310, c’est le numéro du bus londonien mis en circulation, le 1er septembre dernier, entre Golders Green et Stamford Hill Broadway. Il est rouge, comme les autres bus de la capitale anglaise, et fonctionne tous les jours de 7 heures à 19 heures avec une fréquence de passage de 20 minutes.

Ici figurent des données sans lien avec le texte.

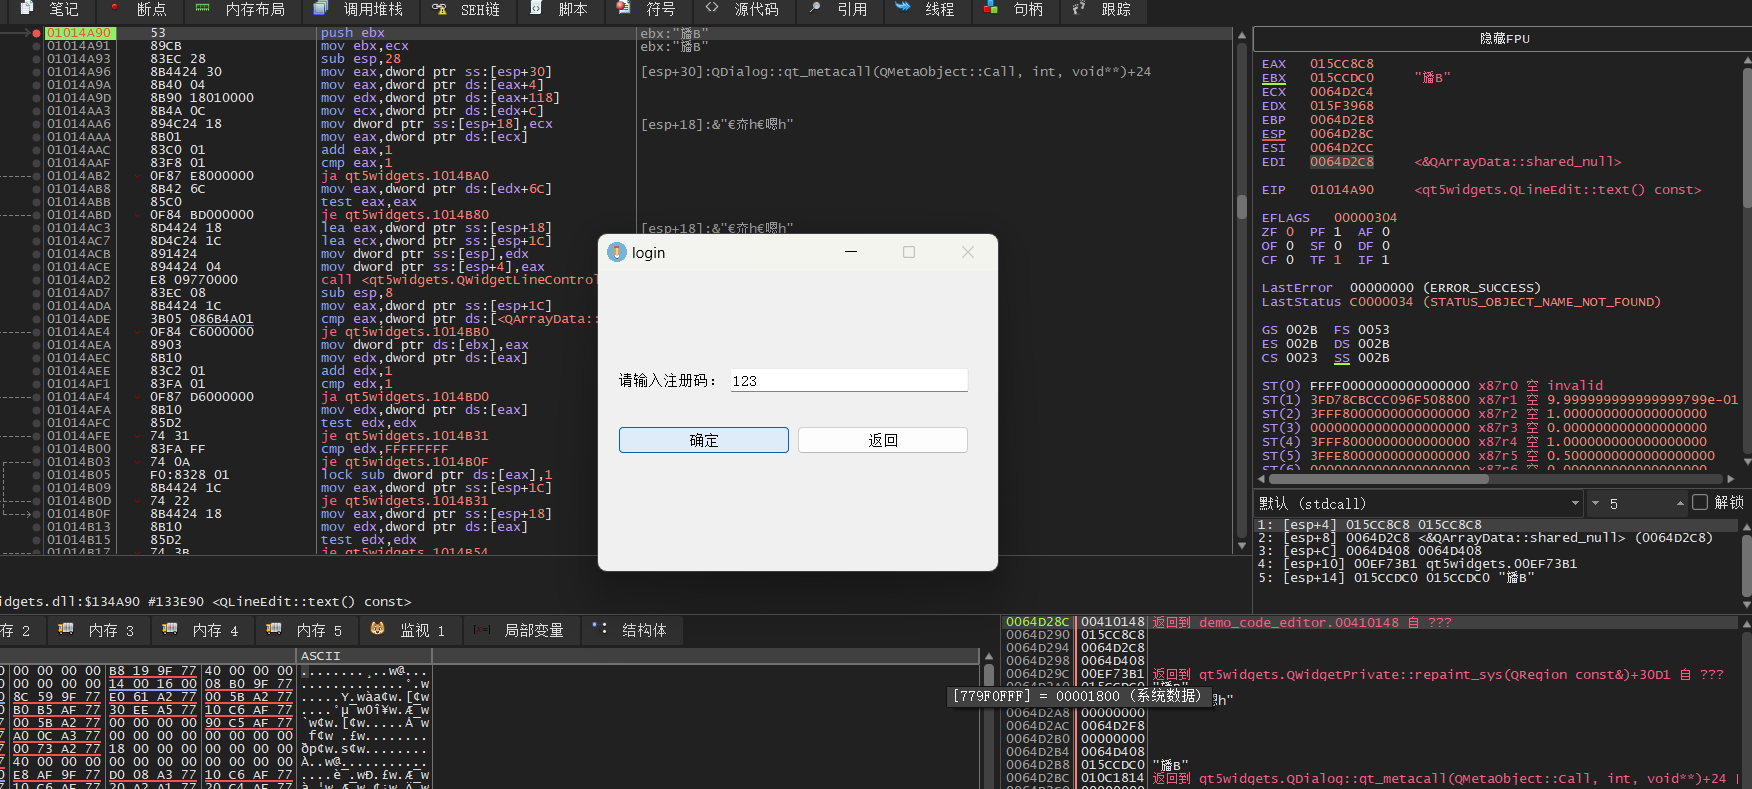Viewport: 1752px width, 789px height.
Task: Open the SEH链 tab
Action: 468,10
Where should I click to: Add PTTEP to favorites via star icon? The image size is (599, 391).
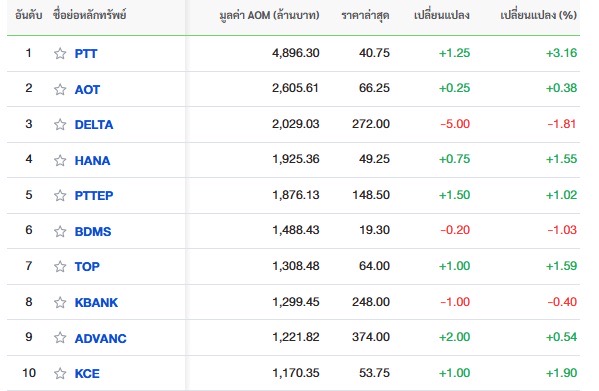pos(60,196)
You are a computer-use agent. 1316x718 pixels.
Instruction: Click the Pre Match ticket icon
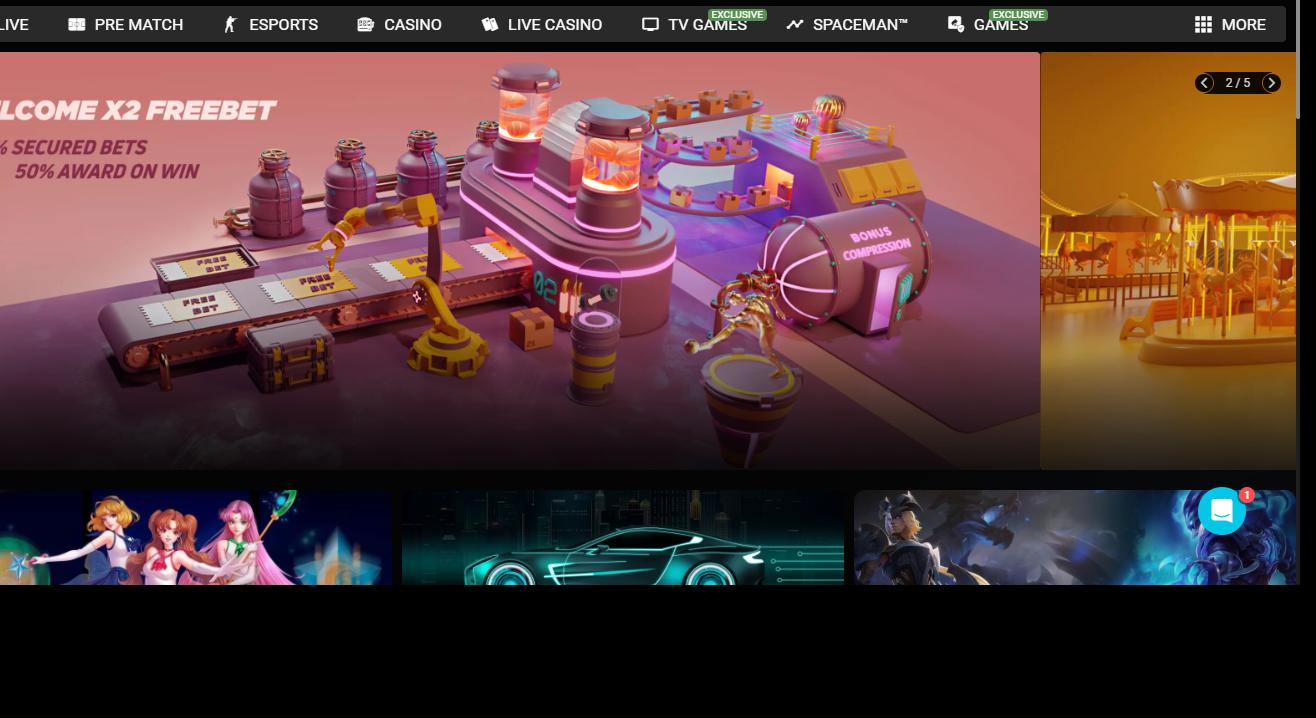tap(76, 24)
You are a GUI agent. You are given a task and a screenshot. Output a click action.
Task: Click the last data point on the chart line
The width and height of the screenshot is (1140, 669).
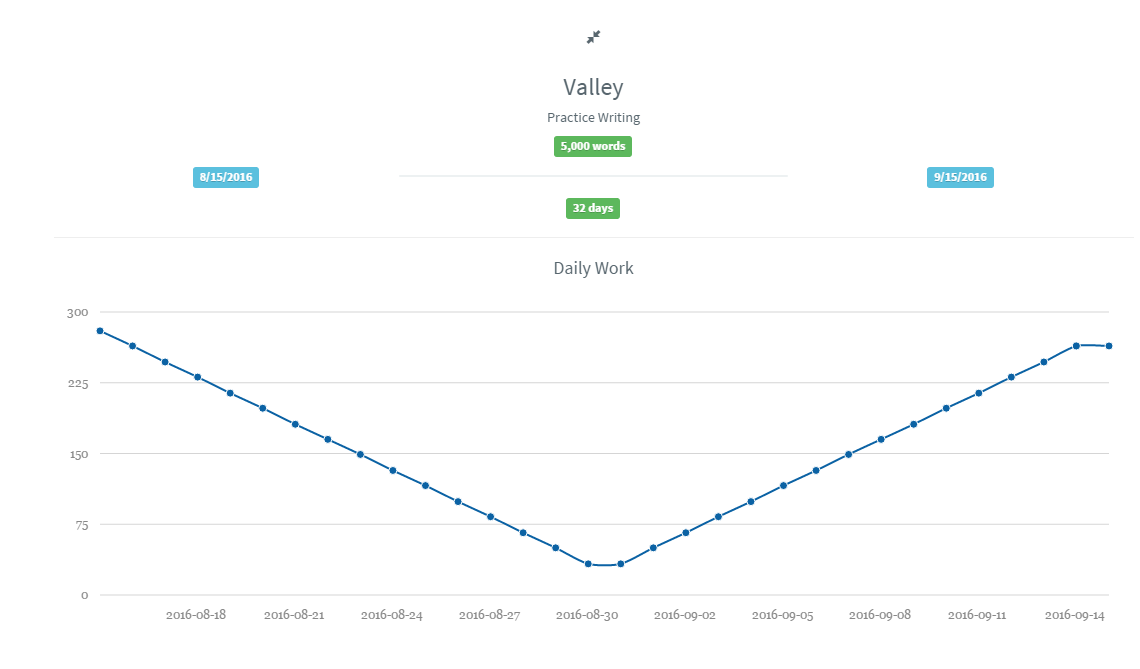1109,346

Rien d’original, si ce n’est la raison de cette création de ligne.
Son ouverture n’a pas pour but de désengorger les lignes 210 et 273 qui font le même trajet mais répond à une demande de la communauté juive, comme l’a indiqué Sadiq Khan, le maire de Londres à la BBC : « Depuis 16 ans, les communautés juives de Stamford Hill et de Golders Green font pression pour un lien direct entre ces deux communautés ». Une requête qui a pris plus de poids ces derniers mois « en raison de la montée massive de l’antisémitisme depuis le 7 octobre de l’année dernière ».
Des juifs menacés
Après avoir recueilli de nombreux témoignages de familles « effrayées par les abus qu'elles avaient subis » dans les transports en commun de sa ville, le maire avait promis, en cas de réélection, de lancer cette expérimentation d’une année devant permettre aux juifs londoniens de se sentir « en sécurité lorsqu'ils voyagent ». C’est chose faite, pour un coût de 3.160.000 livres sterling (3.747.586 euros).
Une initiative saluée par les représentants du London Jewish Forum et du Board of Deputies of British et qui semble faire consensus. Pourtant, aussi louable soit-elle, la démarche devrait faire réagir. Ce n’est pas le cas. En 2024, les êtres humains peuvent être séparés en fonction de leur appartenance à un groupe ethnique ou religieux, sans que cela ne fasse scandale.
Où sont passés les humanistes, d’habitude si prompts à réagir lorsqu’il s’agit de ségrégation ? Que sont devenus les bien-pensants qui, en 2013, avaient crié au racisme lorsque le ministre israélien des Transports avait créé des lignes de bus séparées pour les Israéliens et les Palestiniens ? Trouvent-ils normal que faute de pouvoir protéger une frange de la population en éradiquant la menace qui pèse sur elle, le maire d’une capitale européenne officialise sa mise au ban de la société ?
Des juifs retranchés
Cette mesure est une preuve de plus que l’antisémitisme gagne du terrain (+278,9 % de crimes haineux antisémites enregistrés en un an à Londres) mais également qu’il est accepté, que le monde apprend à vivre avec plutôt que de le combattre. Ce, en Angleterre comme en France et plus généralement en Europe. Menacés, les juifs n’ont d’autre choix que de se replier sur eux-mêmes, de vivre reclus. D’une certaine manière, ils sont ostracisés.
En Angleterre, pays non laïque, multiculturel par excellence et ayant longtemps pratiqué la discrimination positive, le vivre-ensemble a aussi du plomb dans l’aile. Comme quoi, le problème ne vient peut-être pas que du modèle d’intégration.